Dunlevie Garden was part of the new expansion in 2017

Photo: Steve Babuljak

Furthermore, a Breaking New Ground campaign to enlarge and improve the physical plant of the hospital had already begun in 2007 and had raised $262 million toward a new building, construction of which was underway. “It was expensive,” said Dawes, “so we needed to scale up to make sure we had enough activity to support it.” The new building ultimately opened in 2017, doubling the hospital’s size with an additional six operating suites and 149 patient beds for a total of 361 beds on the Palo Alto campus, and 397 within the Stanford Children’s Health network. (The hospital also has 3.5 acres of green space, in support of its commitment to “normalize,” as much as possible, the stay of every child).

To further scale its reach and impact, hospital leaders established Stanford Children’s Health, its primary care network, now with over 60 locations in Northern California, and developed 13 pediatric specialty services centers.

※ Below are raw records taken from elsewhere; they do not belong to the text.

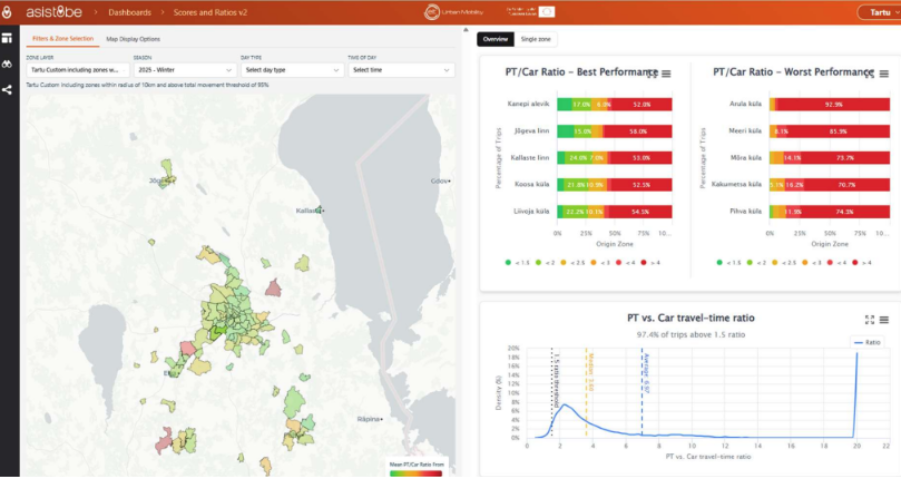
Task: Toggle the '< 1.5' legend in Best Performance chart
Action: click(519, 262)
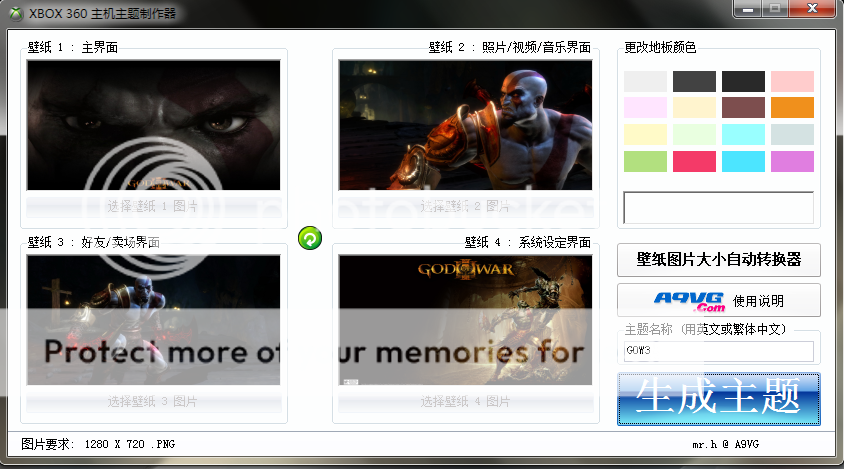Click the big 生成主题 button
Screen dimensions: 844x469
pyautogui.click(x=718, y=398)
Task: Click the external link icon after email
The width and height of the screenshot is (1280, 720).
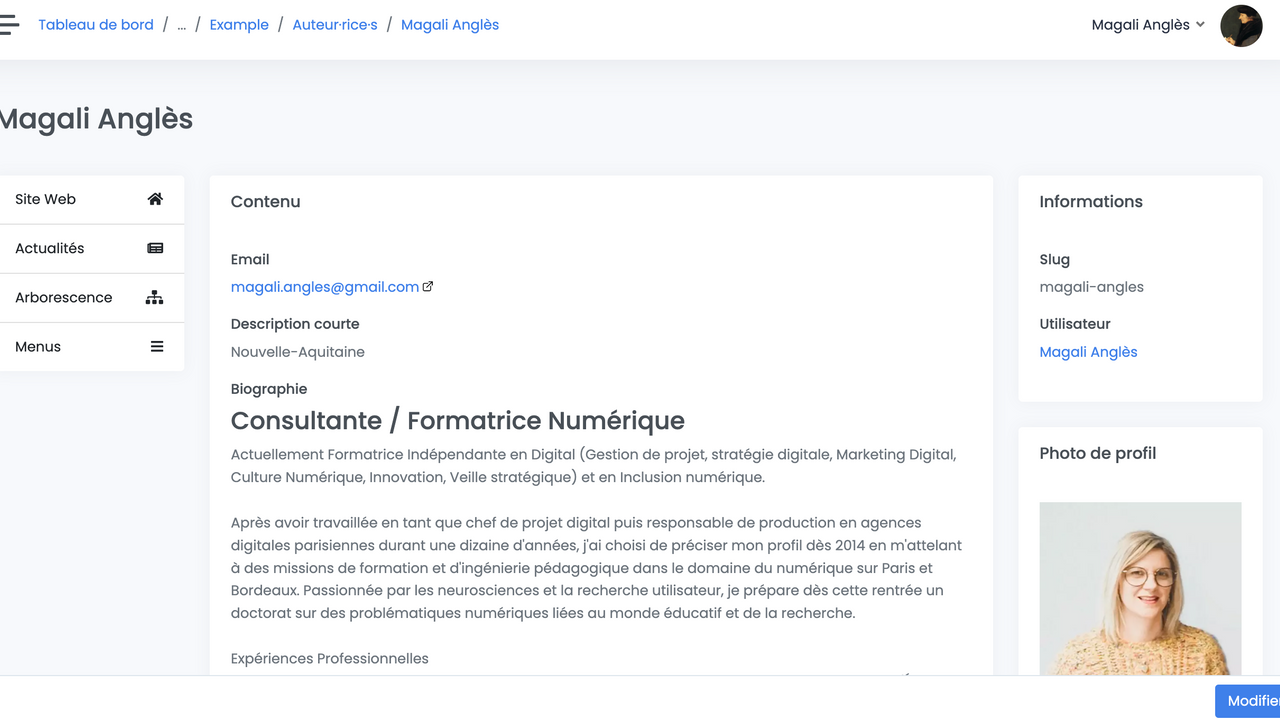Action: point(428,287)
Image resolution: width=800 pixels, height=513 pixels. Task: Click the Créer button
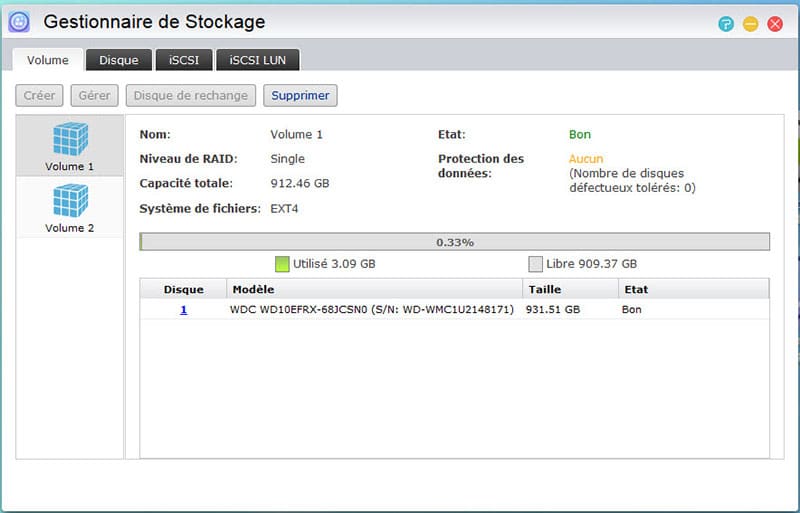(x=39, y=96)
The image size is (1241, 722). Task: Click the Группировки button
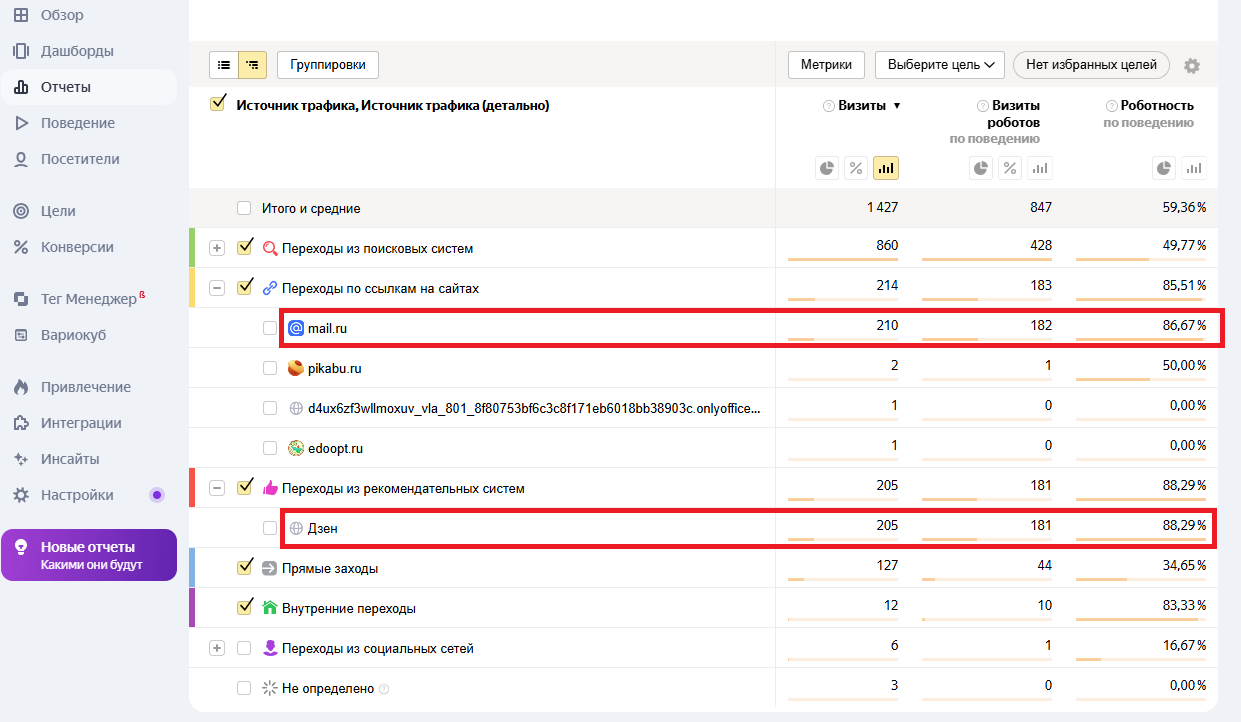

In addition, Stanford Children’s Health has formed partnerships and affiliations with many hospitals in the Bay Area and beyond, offering specialized care for children close to home. These partnerships take different forms, including joint ventures in which all pediatric specialty care services are put into a limited liability corporation, with the host hospital and Packard Children’s owning half each. Said Orr, “Through the amazing network that Chris Dawes developed, Packard Children’s has been able to scale its impact in an outsized way, disproportionately greater than the size of its organization and physical plant.”